The Rear Window Board Game Can’t Live Up to the Hitchcock Masterpiece

Games Reviews
The Rear Window Board Game Can’t Live Up to the Hitchcock Masterpiece

Rear Window is among the very best films from one of the very best directors in film history, Alfred Hitchcock, who was a master at crafting absorbing, layered thrillers from scant premises—such as, what if a photojournalist broke his leg and couldn’t leave his apartment, but while basically spying on his neighbors from his wheelchair, he thinks he sees one of them commit murder? You don’t know if the neighbor (played by Raymond Burr) actually killed his wife or if the journalist (Jimmy Stewart) misinterpreted what he saw, until very close to the end of the film. (Side note: Ross Bagdasarian, the creator of Alvin and the Chipmunks and the original voice of David Seville, plays the neighbor who is a songwriter.)

Funko Games has turned a number of film and TV properties into board games, including the Ted Lasso party game (light, and not that thematic, but it’s fun for a timed color-matching game) and the Jurassic World: The Legacy of Isla Nublar cooperative legacy game. They also brought Rear Window to the tabletop, using images of the actors from the film while trying to recreate the feel of the film’s core mystery—was there a murder, and if so, who did it—but the core mechanic of the game involves way too much wild guessing rather than relying on logic or deduction to get to the solution.

One player has to serve as the game master, while two to four other players will try to figure out which people live in the four apartments they can see, what their jobs or roles are, and if one of them was a murderer. The game master chooses the neighbors and their roles randomly from the set provided with the game (eight characters, 20 roles), hiding the solution behind their screen. In each of the game’s four days (rounds), the game master draws a hand of eight cards and plays two to each of the four apartments on the players’ board for that day. Cards have various elements that may include one of the possible neighbors, hobbies, clothes, furniture, decorations, and so on, and the idea is that the game master will put cards that have at least one element that matches something on that apartment.

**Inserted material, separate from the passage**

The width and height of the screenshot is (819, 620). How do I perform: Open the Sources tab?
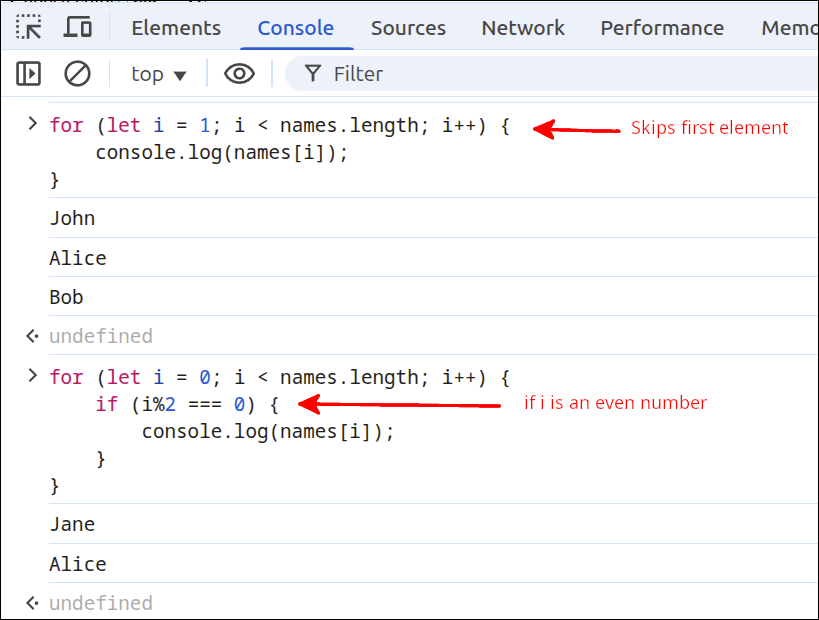[x=408, y=28]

They may also place a card face-down if they think it doesn’t match anything in any of the four apartments.

After all eight cards are on the board, the players must try to guess the four neighbors’ identities and roles. The game master then says how many of the eight guesses are right, but not which ones. If at any point the players get all eight correct, everybody wins. If there’s a murder, however, the game master wants to mislead the players on just that one topic, winning by themselves if the players guess six or seven things correctly but don’t guess who committed the murder. If the players get all eight things right including the murder, they win and the game master loses.

rear_widow_game_cards.jpg

The players have four one-use tokens that correspond to four characters of the movie that give them some kind of bonus information, such as pointing to a guess from a previous round and asking the game master if it was correct, or asking the game master to say what element on a specific card was the salient one. The game master also has three tokens that let them discard as many cards from their hand as they want and draw back up to eight.

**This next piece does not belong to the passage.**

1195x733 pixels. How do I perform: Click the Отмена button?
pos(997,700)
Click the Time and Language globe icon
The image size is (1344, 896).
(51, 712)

The core problem with Rear Window is the core conceit of the game: Players are supposed to look at these cards and figure out the element that matters on each one while ignoring the rest, but the cards are so diverse that there’s too much noise and not enough signal, with more cards often adding confusion to the mix rather than making it clearer. If you’ve played Mysterium, you probably have the basic idea, although the cards in that game were far more abstract than the cards in Rear Window. If anything, Rear Window is more frustrating, because the cards often have the exact item/person you want to evoke in the players’ minds, but all the other stuff on them points away from it.

The fact that the game master can’t tell players more information about what they got right among each day’s guesses only exacerbates the problem. A raw number from 0 to 8 isn’t helpful—well, 8 would be helpful, but even 7 just tells the players one is wrong without any further indication—and there’s no other mechanism to narrow that down except for the players’ single token that lets them ask whether one specific guess was right.

If you liked Mysterium or similar games (Shadows: Amsterdam, Obscurio) that involve this sort of guesswork in the guise of deduction, you may love Rear Window. It looks great, which is even important given what a table hog it becomes after all four day boards are in play, and the components are good quality. I just think a deduction game should have more actual deduction, where you understand what’s been eliminated and can use logic to move forward to make better guesses.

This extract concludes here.